The main Melodoen form of transport is the Ford Transit. Often purchased 600th hand from a builder, these slow and noisy heaps are the only vehicle that can carry all the Melodeon weaponry and spoils of war, as well as his beer gut. Quite how a structure that is 90% rust manages this is unclear. A popular modification is to point the exhaust pipe forwards, creating a smokescreen to hide their advance.

edit Weaponry

The melodeon armies have 3 distinct sections

edit Band

The band are a form of long range artillery, who perform aural assaults deadly to anything within 3 miles. Their principle weapons are the fiddle, accordian, Tin whistle, and fuck off big bass drum. The latter is particularly devastating to urban areas, where shockwaves cause minor earthquakes.

edit Dancers

These are the Melodeon infantry. Wearing battle armor of bells, hats, flowers and random straps, they can often be heard slurring battle chants at great volume. Melodeon Generals often wear rag coats or carry a ceremonial bladder on a stick. The latter has practical use as an emergency oxygen supply. Their weapons are traditionally large wooden poles or large metal swords. Unfortunately the swords effectiveness is often hampered by them being woven into stars as part of pre-battle rituals. A veteran dancer usually has a finger or two missing from such rituals

edit Support

The support are vital to the operation of the Melodeon. They usually consist of wives, girlfriends, small children and stolen asians, all of varying degrees of willingness. It is these who clean up wounds from sticks, remember important things like money and keys, do the cooking and drive the transits when the melodeon soldier is drunk.

edit Melodeon warfare

The Melodeon are a very sporting bunch. They will generally post warnings at their target pubs several days before the attack. This allows the regulars to hide, giving them less competition for their beloved real ale.

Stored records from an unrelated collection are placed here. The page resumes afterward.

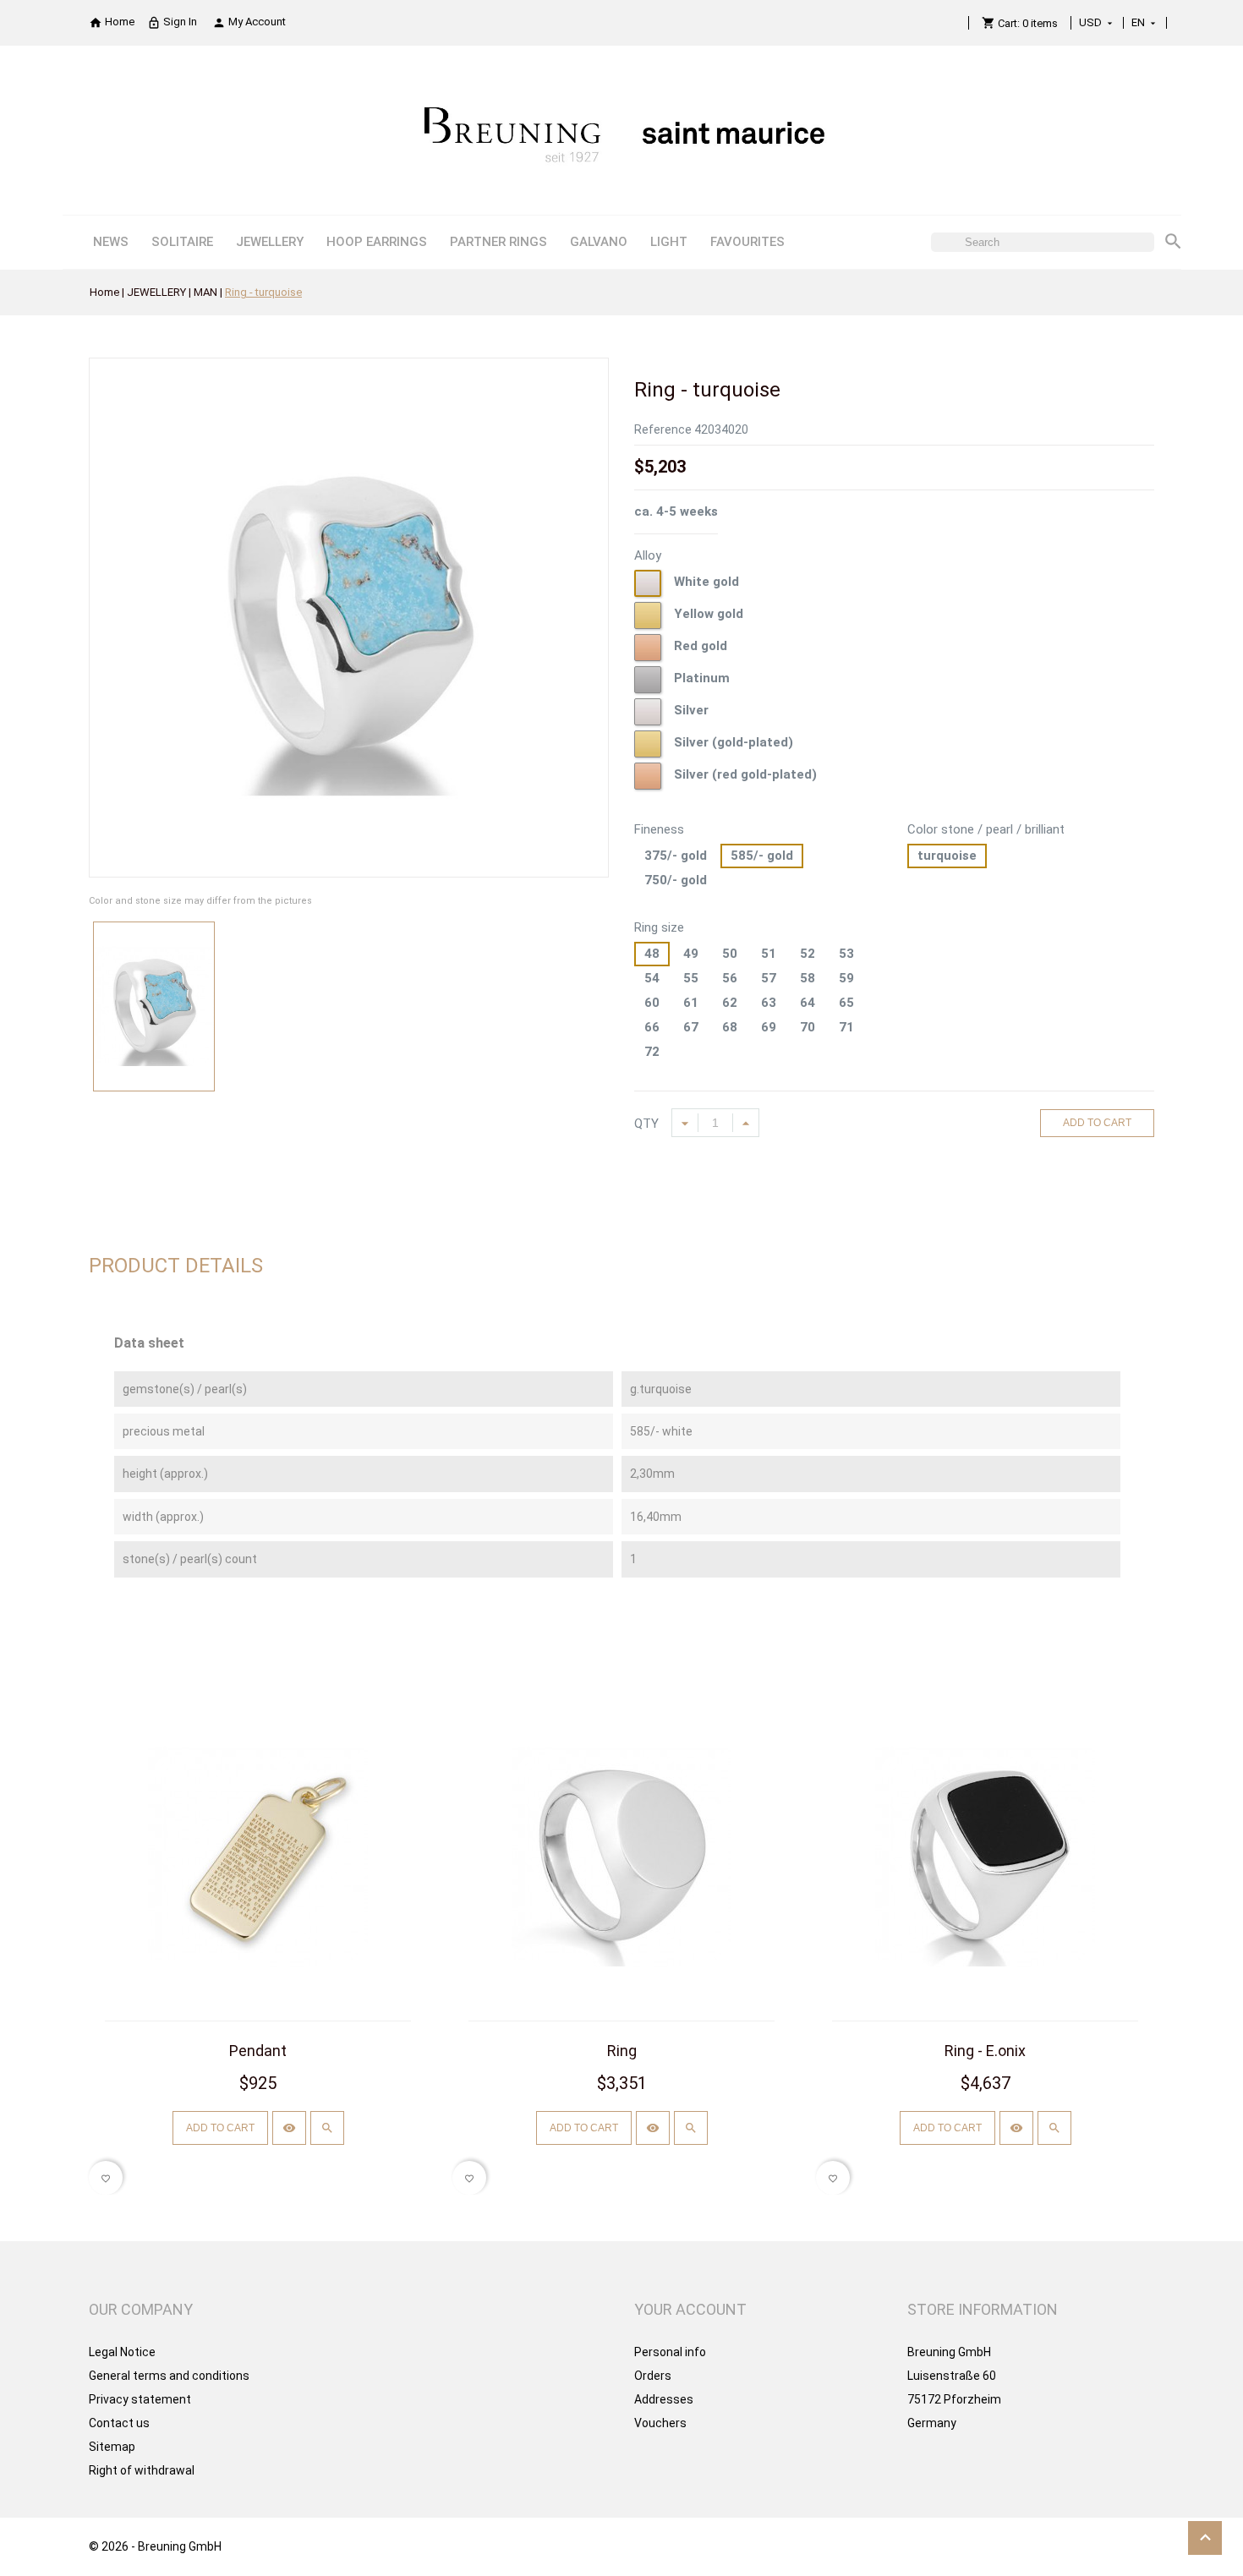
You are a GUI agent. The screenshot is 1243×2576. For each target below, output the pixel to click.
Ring (622, 2050)
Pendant (258, 2050)
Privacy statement (140, 2399)
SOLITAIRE (182, 241)
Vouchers (660, 2423)
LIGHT (668, 241)
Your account (690, 2309)
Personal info (670, 2352)
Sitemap (112, 2446)
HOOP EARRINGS (376, 241)
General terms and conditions (169, 2375)
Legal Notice (122, 2352)
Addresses (663, 2399)
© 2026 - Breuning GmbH (155, 2546)
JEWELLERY (270, 241)
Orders (652, 2375)
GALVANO (598, 241)
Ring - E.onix (985, 2050)
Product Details (176, 1265)
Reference (663, 429)
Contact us (119, 2423)
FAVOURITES (747, 241)
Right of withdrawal (141, 2470)
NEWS (111, 241)
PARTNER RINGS (498, 241)
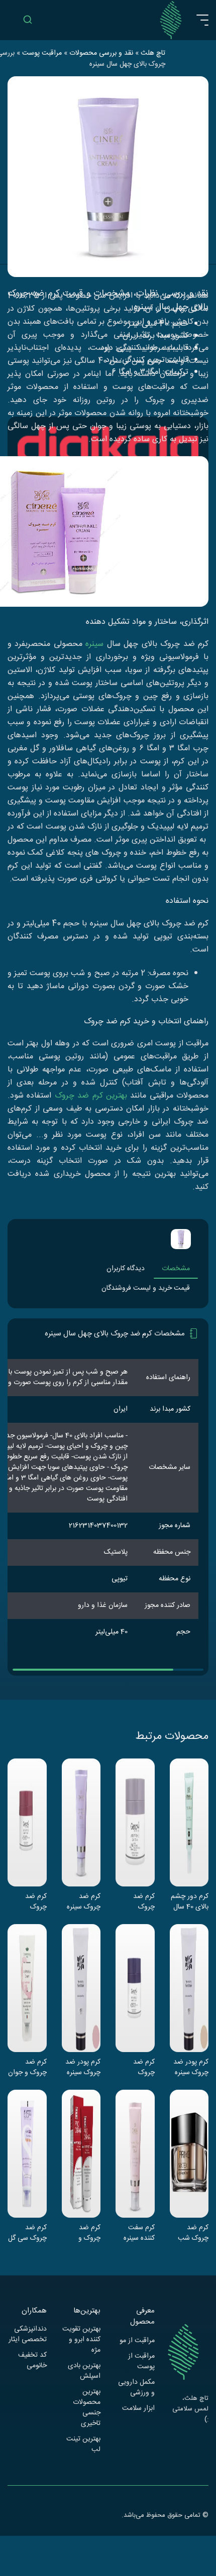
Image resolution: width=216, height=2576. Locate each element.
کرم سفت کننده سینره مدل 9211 (139, 2233)
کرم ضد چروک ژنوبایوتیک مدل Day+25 (140, 1901)
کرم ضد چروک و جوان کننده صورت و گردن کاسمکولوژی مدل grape (27, 2067)
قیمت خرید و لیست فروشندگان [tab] (145, 1288)
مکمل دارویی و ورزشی (136, 2387)
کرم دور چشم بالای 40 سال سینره (189, 1901)
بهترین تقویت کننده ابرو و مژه (81, 2340)
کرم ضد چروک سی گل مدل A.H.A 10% (27, 2233)
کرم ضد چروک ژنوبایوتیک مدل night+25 (140, 2067)
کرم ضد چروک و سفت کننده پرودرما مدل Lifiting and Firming (82, 2233)
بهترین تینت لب (83, 2444)
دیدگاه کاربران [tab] (125, 1269)
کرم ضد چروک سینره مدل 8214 (83, 1901)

Usually, several pubs are targeted in one raid. Those in the countryside or rural towns tend to be most at risk, but occasionally urban areas are targeted. The Melodeon will first swoop down in their transits, unpack and begin with a ritual War dance. Having beaten all around to death with sticks and swords, or deafened them by drum, they celebrate their victory by invading the bar and drinking heavily. When all the beer has gone, they move on to a new target and repeat.

Eventually, they become exhausted from dancing, or realize it is dark. They will then stay in a bar and have a session, where both the Melodeon and some hangers-on drink, sing, drink, play tunes and drink until closing time.

edit Simple Anti-Melodeon measures

There are many measures that can be taken to discourage Melodeon attacks. Below are some tips most landlords will take:

  • Beer: The main resource the Melodeon target is real ale. A simple step is to replace all the hand pumps with lager taps, thus ensuring no self respecting Melodeon will ever enter. Unfortunately, this tends to drive away all other custom. A neat trick is to have a quick camouflage, which hides any trace of drinkable alcohol.